25日、ナイジェリア(旧首都:ラゴス)の病院で隔離されていたリベリア人がエボラ出血熱で死亡した。

今年1月から流行し始めた西アフリカでは、エボラによる死者が出たのはこれで4カ国目になる。

エボラ出血熱 ナイジェリア

参考元→http://headlines.yahoo.co.jp/hl?a=20140726-00000005-jij_afp-int

<記事の要点>

西アフリカでのエボラ出血熱の死者が増加の一途をたどっている。
 
世界保健機関(WHO)の最新データ(25日発表、20日までのデータ)によると、ナイジェリアでの死亡者数は660人にのぼっている。

今月18日から20日までの間に記録された死亡者は、シエラレオネの13人、リベリアの11人、ギニアの4人の計28人。同期間に新たに発症した人は45人だった。

エボラウイルスは出血熱の病原ウイルスのひとつ。この熱帯性ウイルスには、今のところ治療薬もワクチンも存在しておらず制御不能である。

<エボラ出血熱>

ウイルスを病原体とする急性ウイルス性感染症。

初めてこのウイルスが発見されたのはスーダンのヌザラという町であり、最初の被害者となった男性の出身地付近のザイール、エボラ川から名付けられた。ウイルスは「エボラウイルス」、病気は「エボラ出血熱」。

感染すると、突然の高熱と頭や腹部への痛みが襲い、消化器や鼻などから激しく出血して死に至る。致死率は50~90%という非常に高い死亡率であり、現在、治療薬もワクチンも存在していない恐怖の病気だ。

体細胞の構成要素であるタンパク質を分解することでほぼ最悪と言える毒性を発揮するため、体内に数個のエボラウィルスが侵入しただけでも容易に発症。そのため、バイオセーフティーレベルは最高度の4に指定されている。

「エボラ出血熱」の恐怖が知られるようになってから30年以上が経つが、死者はマラリアやコレラと比較すれば格段に少ない。

これは、致死率が高いため、「他人に感染する前に死に至るために蔓延しにくい」からである。映画や小説などでは『致死率90%』という数字や症状だけが誇張されるため、恐怖が先行しているが、感染者は広がりにくいウイルス。

また、感染力は強いものの、基本的には空気感染もしないため、感染者の体液や血液に触れさえしなければ感染しないことも蔓延しにくい理由。

現在までの感染拡大の多くは、死者の会葬の際や医療器具の不足(注射器や手袋など)により、患者の血液や体液に触れたことによりもたらされたものがほとんどである。近づきさえしなければ感染しない。

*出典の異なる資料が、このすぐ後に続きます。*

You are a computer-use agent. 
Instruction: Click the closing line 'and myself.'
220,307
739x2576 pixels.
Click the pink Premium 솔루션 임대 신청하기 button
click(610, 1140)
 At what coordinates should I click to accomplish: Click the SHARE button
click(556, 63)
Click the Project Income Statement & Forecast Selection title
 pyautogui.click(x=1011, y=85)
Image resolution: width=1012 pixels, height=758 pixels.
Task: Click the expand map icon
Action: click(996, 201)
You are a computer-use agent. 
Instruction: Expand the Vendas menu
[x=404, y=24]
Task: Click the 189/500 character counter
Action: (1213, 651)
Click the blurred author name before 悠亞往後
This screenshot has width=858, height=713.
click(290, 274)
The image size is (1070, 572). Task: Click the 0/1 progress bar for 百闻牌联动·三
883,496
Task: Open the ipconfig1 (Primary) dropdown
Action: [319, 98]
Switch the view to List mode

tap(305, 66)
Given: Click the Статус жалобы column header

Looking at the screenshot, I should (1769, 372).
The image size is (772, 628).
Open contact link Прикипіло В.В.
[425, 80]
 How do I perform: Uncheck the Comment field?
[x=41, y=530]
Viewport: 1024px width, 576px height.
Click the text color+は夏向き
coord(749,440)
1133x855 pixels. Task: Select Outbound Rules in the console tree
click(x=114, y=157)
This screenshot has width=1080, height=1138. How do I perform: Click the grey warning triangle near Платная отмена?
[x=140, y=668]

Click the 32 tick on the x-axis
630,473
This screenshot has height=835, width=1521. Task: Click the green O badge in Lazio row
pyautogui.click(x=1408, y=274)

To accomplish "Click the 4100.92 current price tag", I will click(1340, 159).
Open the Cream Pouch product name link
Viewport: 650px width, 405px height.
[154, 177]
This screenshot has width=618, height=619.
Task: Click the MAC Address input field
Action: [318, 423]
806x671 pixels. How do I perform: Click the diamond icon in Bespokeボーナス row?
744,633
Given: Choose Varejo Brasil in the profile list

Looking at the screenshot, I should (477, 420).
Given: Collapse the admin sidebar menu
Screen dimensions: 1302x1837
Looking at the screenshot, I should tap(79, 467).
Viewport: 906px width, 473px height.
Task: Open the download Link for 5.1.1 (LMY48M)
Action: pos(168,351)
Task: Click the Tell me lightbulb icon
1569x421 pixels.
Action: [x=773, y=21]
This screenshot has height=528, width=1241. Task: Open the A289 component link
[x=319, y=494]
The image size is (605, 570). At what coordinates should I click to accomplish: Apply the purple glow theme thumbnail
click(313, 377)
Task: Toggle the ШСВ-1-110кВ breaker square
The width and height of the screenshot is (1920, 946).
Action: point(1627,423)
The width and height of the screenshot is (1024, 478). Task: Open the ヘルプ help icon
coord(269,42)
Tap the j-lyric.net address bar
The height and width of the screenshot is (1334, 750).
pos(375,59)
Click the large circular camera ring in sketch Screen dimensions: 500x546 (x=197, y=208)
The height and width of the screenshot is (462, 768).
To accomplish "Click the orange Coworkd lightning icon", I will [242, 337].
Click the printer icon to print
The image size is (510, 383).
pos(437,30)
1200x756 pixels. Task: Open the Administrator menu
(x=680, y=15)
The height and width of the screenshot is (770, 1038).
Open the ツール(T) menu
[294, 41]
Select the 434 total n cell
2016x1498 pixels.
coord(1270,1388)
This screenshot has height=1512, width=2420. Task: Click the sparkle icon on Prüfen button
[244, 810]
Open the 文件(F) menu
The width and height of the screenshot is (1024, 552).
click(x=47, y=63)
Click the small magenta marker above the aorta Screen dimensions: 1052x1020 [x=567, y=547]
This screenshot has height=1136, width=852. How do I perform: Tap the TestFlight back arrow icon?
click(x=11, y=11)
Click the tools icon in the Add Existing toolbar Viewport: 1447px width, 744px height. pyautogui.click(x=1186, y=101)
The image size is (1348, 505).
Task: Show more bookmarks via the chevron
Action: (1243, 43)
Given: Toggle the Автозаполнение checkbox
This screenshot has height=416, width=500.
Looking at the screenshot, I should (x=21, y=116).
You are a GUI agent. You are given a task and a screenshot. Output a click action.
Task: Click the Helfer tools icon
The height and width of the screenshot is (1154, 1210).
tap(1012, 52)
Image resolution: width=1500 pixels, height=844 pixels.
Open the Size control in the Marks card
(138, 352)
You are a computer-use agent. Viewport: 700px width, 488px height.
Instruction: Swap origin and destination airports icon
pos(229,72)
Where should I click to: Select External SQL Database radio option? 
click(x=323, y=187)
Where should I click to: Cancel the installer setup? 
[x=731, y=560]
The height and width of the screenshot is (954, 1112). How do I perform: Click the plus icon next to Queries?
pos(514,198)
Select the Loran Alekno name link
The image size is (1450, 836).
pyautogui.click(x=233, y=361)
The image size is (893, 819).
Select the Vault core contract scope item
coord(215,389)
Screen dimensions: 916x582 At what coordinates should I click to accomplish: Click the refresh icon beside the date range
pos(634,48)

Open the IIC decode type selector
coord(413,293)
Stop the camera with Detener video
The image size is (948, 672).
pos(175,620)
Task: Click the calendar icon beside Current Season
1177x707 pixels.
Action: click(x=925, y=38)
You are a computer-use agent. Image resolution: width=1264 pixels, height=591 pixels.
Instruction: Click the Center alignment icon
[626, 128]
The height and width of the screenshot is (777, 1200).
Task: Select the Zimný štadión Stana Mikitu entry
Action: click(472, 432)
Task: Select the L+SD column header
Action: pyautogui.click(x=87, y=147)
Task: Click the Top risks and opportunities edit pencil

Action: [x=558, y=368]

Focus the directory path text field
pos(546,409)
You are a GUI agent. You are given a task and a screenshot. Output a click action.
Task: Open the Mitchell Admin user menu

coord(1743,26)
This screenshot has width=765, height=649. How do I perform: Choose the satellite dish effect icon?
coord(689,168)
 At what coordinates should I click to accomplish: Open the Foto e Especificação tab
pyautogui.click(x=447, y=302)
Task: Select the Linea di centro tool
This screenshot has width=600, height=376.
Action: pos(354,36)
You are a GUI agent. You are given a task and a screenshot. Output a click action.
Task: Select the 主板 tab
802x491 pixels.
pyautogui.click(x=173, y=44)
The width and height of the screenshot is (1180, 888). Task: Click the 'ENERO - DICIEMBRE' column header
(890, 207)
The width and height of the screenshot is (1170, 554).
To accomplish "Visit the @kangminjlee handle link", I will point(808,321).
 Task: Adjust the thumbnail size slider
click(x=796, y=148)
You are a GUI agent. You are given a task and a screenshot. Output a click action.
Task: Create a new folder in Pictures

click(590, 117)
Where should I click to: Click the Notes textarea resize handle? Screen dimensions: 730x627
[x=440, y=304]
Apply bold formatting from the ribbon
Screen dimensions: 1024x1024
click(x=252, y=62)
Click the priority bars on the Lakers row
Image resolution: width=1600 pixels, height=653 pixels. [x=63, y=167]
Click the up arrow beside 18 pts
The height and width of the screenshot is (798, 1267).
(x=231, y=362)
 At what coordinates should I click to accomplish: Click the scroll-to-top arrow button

さらにエンベロープ(一部のウイルス粒子にある膜状の部分構造)を持つウイルスなので、アルコール消毒や石けんによる消毒が容易であり、先進国での大きな流行の可能性は低いと考えられている。

ただし、エボラウイルスが知られて30年。大きな変異が起こる可能性もないとは言い切れないため、安心は出来ない。

なお、自然宿主の特定には至ってはいないがコウモリが有力とされている。